第25章 悲色と記憶
(頭痛い……記憶はまだ大丈夫……かな?無くなってたとしても、無くなってるから分からないだけかも……?!)
皆に囲まれながら運ばれ暫く経過した頃、風音は口元を押さえて実弥の腕の中から逃れようと身を捩った。
突然の異変に実弥は驚き目を見開いたが、なぜ風音がそうした行動に移ったのか理解し、ゆっくりと床へと下ろして縮こまる背を優しくさすってやる。
「ゲホッ!ぐっ……うぅ、すみ……ません。ゲホッ」
「謝んなァ。お前は何も悪くねェんだからよ……」
風音が実弥から逃れようとしたのは、突然の吐き気を覚えたから。
しかし上弦の壱との戦闘時と動揺、吐き出されるのは血のみで、全員の顔から血の気が引いた。
「このままじゃ風音ちゃんの体がもたないよ!もう見なくていい!」
「柊木、先を見ることを止めるんだ!死んでしまうぞ!」
「兄ちゃん!風音が……」
皆の心配する声が風音の耳に響き、口元を腕で拭って顔を上げると、やはり皆の悲しげな表情が映し出された。
(情けない……皆さんにご迷惑ばかりお掛けして……吐き気は少しマシ……になったかな。立たなきゃ)
静かに寄り添ってくれている実弥に支えられ、風音はどうにか立ち上がり深呼吸を落とす。
それだけの行動なのに、体力が奪われていくような感覚に襲われ、うんざりする。
しかしここで気を落としてしまえば気絶させられる恐れがあるので、胸の前で握りこぶしを作って平気だと示した。
「お待たせしました!ケホッ……今のは先を見ているからの吐血ではなく、お腹に溜まってた血を吐き出しただけです!もうすっきりです!完全回復したので行きましょう!うぐ……うん、平気です!さぁ、実弥く……え?」
皆の諌めるような心配するような視線に冷や汗をかき、それから少しでも早く逃れようと実弥の手を掴み走ろうとしたのに、突如として酔いそうなほど辺りの景色が変化し出した。

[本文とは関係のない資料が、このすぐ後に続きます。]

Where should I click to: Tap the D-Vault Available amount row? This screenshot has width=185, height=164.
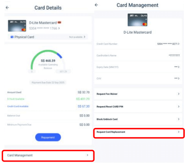[x=48, y=99]
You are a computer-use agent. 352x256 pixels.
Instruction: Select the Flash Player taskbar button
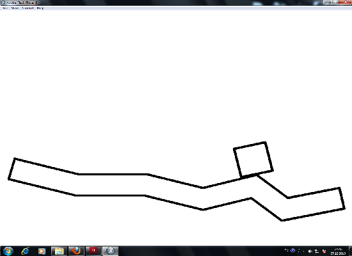click(x=111, y=251)
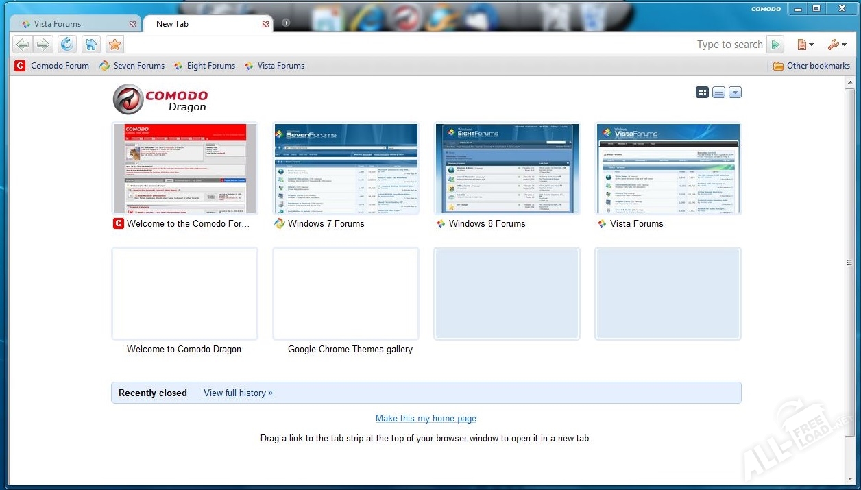Viewport: 861px width, 490px height.
Task: Click View full history link
Action: 238,393
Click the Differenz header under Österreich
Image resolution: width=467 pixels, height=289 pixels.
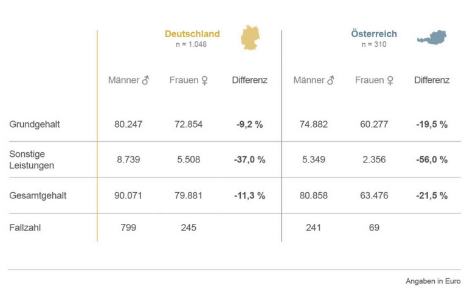coord(432,80)
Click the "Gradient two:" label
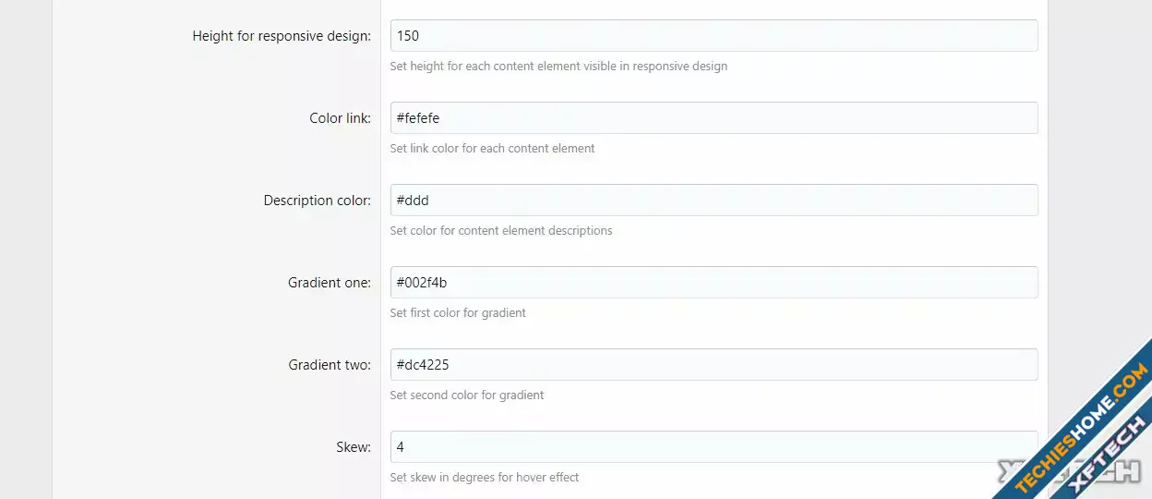 click(x=330, y=365)
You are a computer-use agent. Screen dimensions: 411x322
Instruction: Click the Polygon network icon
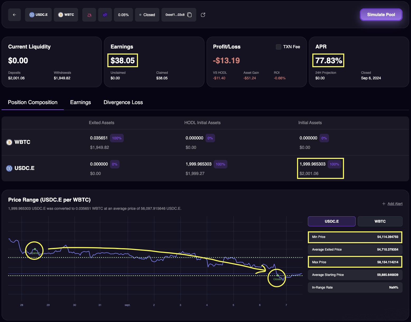(x=105, y=15)
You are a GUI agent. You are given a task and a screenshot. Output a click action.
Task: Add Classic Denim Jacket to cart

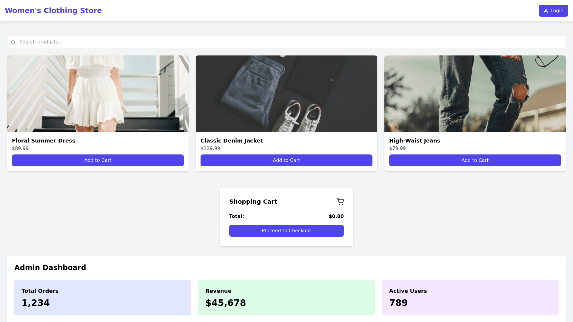click(287, 160)
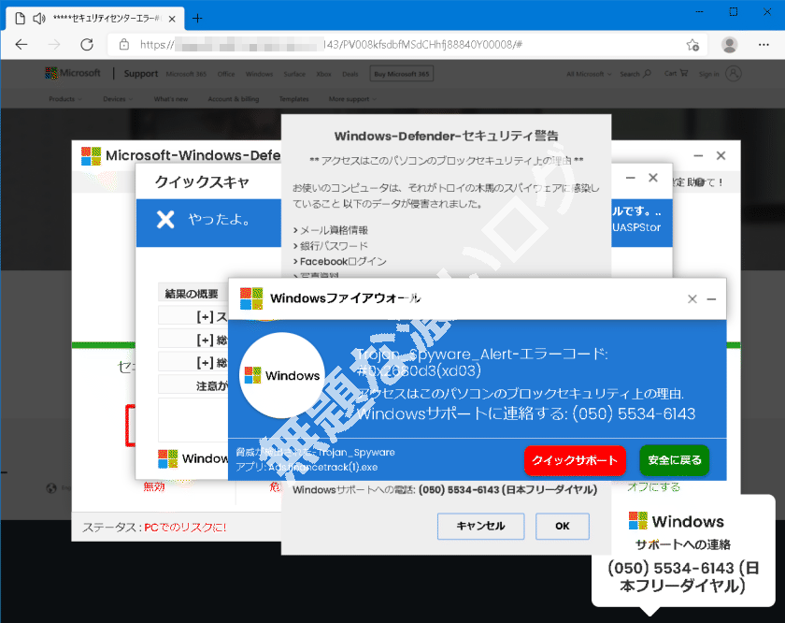Expand the Products dropdown menu

coord(64,98)
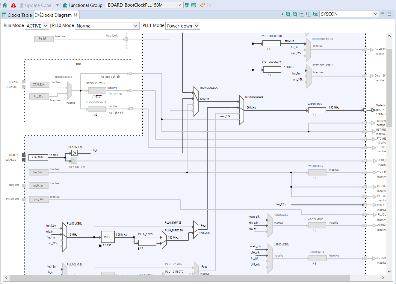Image resolution: width=396 pixels, height=284 pixels.
Task: Click the undo arrow icon
Action: 202,5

それだけならばまだしも、今し方まで確かにあったはずの床がなくなり、風音の体が宙に放り出された。
掴んでいた実弥の手を慌てて離そうとするも、しっかり握られ体を引き寄せられて胸の中へ。
「コイツは俺に任せろォ!」
実弥が叫び終わるのを待っていたかのように、無情にも床の穴が勢いよく閉まり、皆の姿が二人の視界から消えた。